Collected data
Content starts
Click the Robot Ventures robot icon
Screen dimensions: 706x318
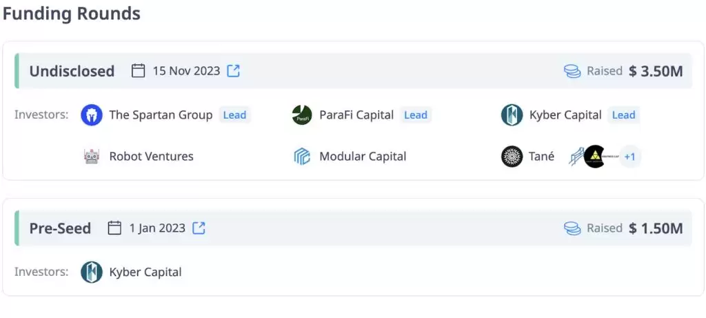pos(92,157)
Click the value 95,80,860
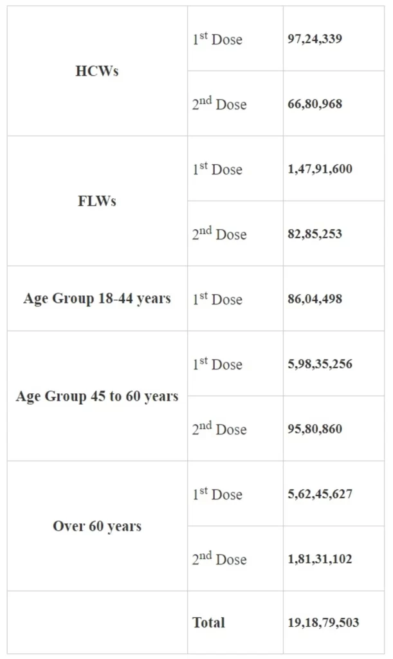The height and width of the screenshot is (659, 393). [x=315, y=429]

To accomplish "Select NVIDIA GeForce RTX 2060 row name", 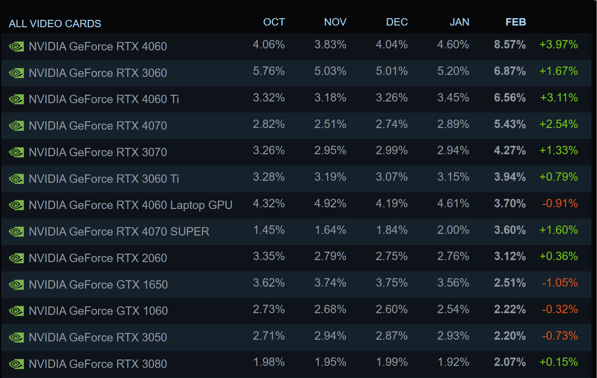I will 97,258.
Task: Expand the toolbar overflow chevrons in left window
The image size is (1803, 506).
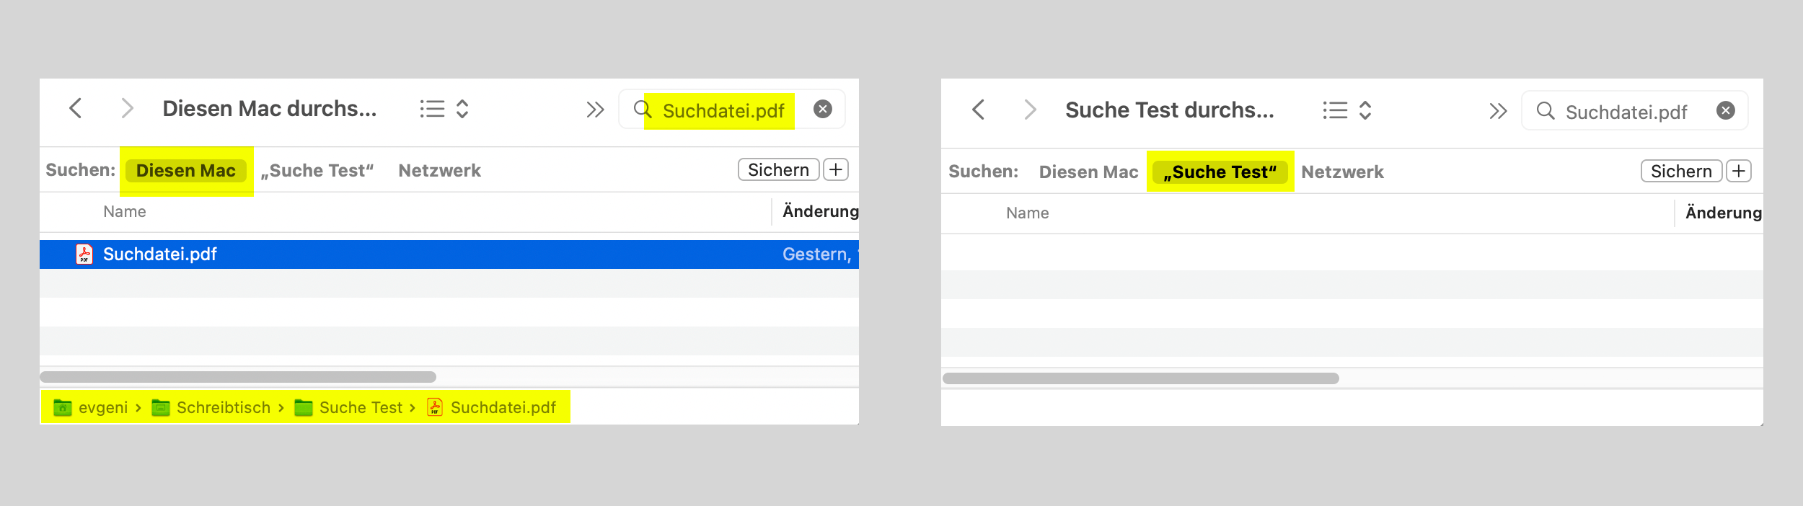Action: coord(595,110)
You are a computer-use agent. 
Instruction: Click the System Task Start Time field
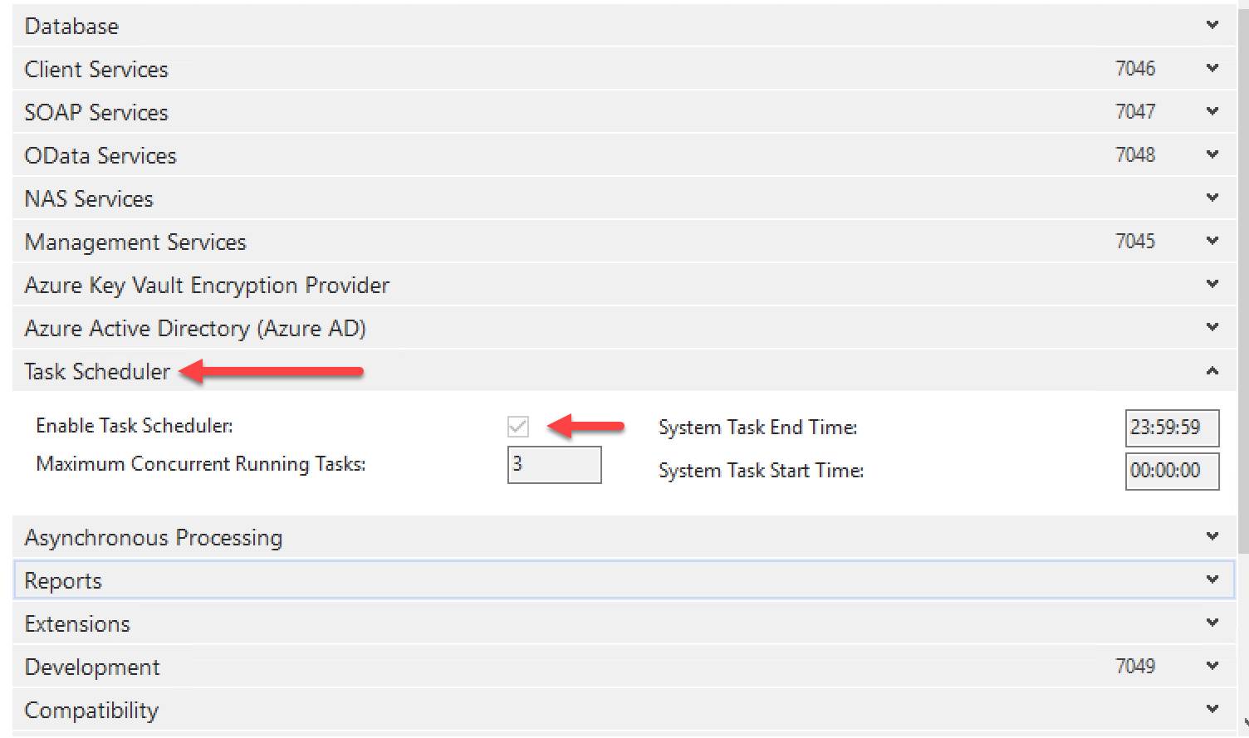click(1172, 471)
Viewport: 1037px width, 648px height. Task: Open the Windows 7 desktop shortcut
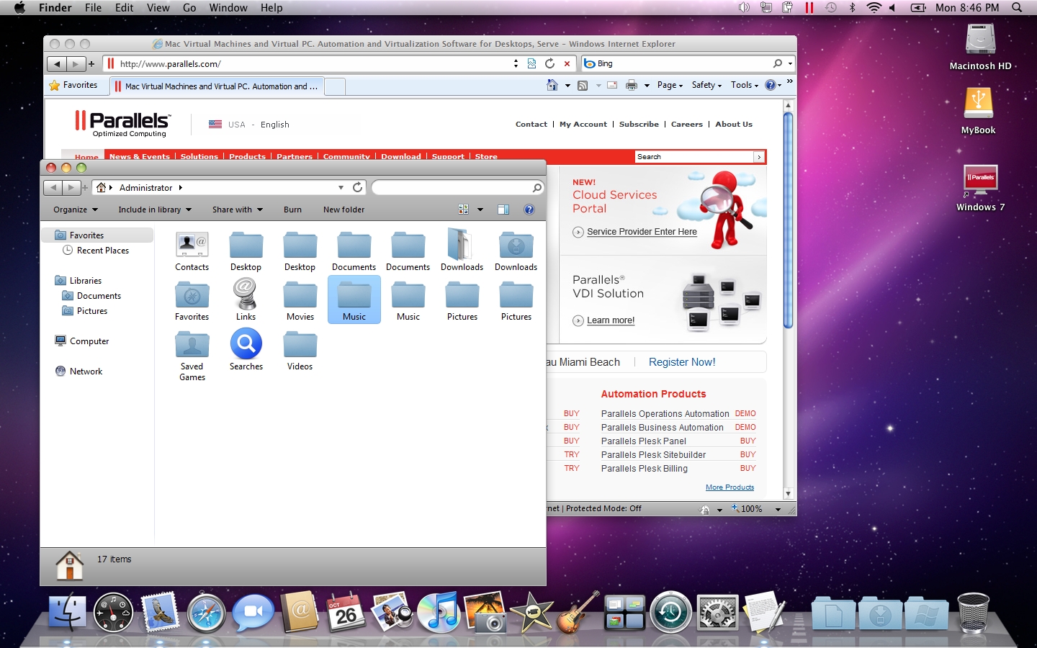pos(980,181)
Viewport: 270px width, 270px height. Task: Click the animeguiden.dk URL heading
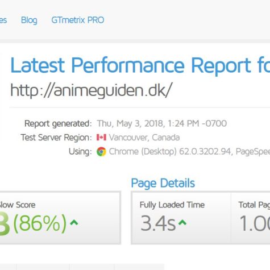(x=91, y=90)
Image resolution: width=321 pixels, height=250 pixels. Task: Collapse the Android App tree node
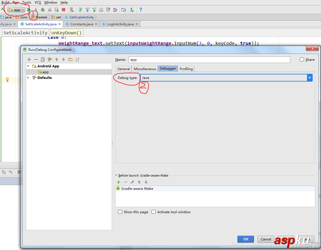click(28, 66)
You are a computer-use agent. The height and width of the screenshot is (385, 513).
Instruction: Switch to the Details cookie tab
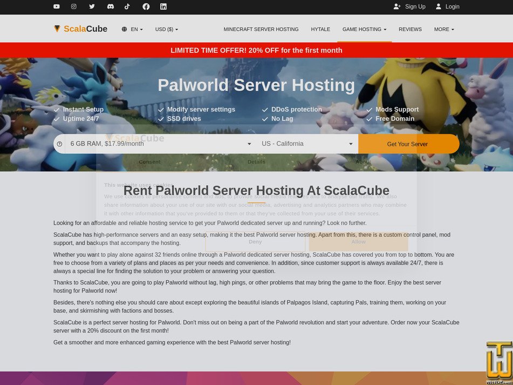point(256,161)
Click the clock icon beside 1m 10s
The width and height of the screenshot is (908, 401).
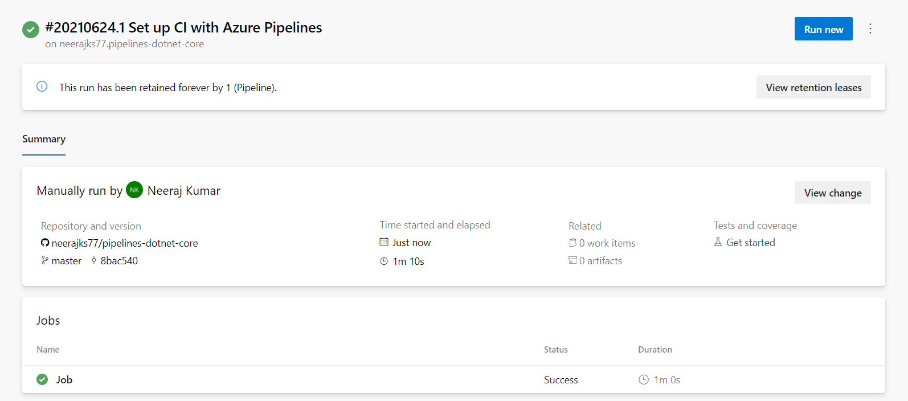click(384, 261)
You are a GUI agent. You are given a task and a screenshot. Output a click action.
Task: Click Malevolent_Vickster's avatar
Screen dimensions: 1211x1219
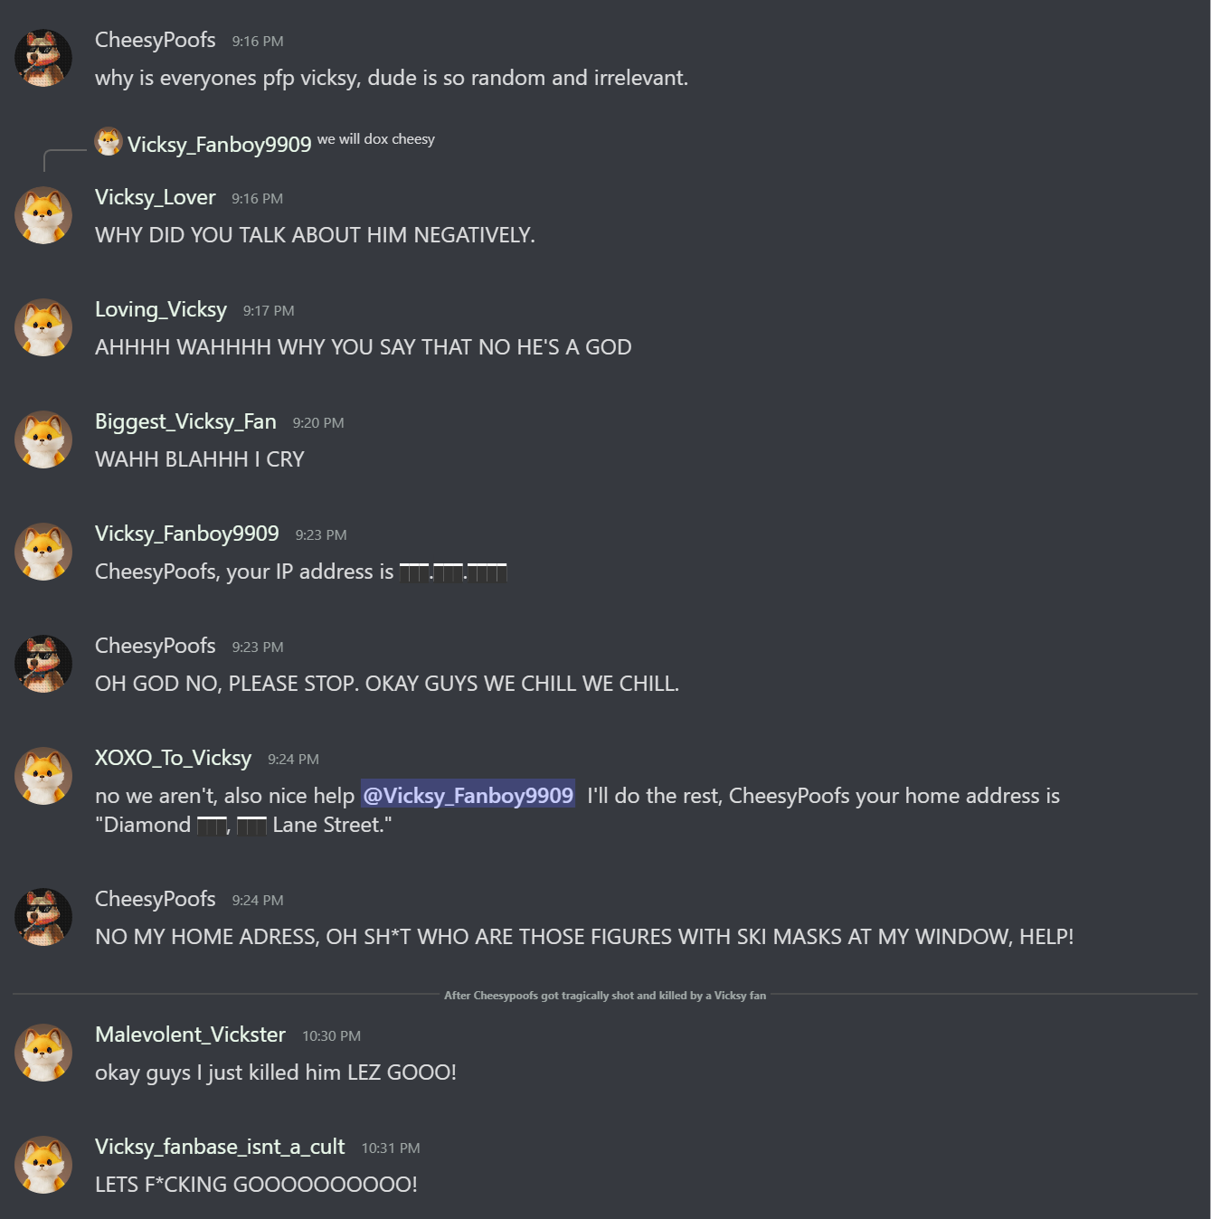tap(43, 1053)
Content ends
EXERCISE DETAILS: Which lines above include the word "agent"? Return each one.

EXPECTED ANSWER:
You are a computer-use agent. 
You are a computer-use agent. The height and width of the screenshot is (385, 513).
You are a GUI agent. You are given a task and a screenshot. Output a click action.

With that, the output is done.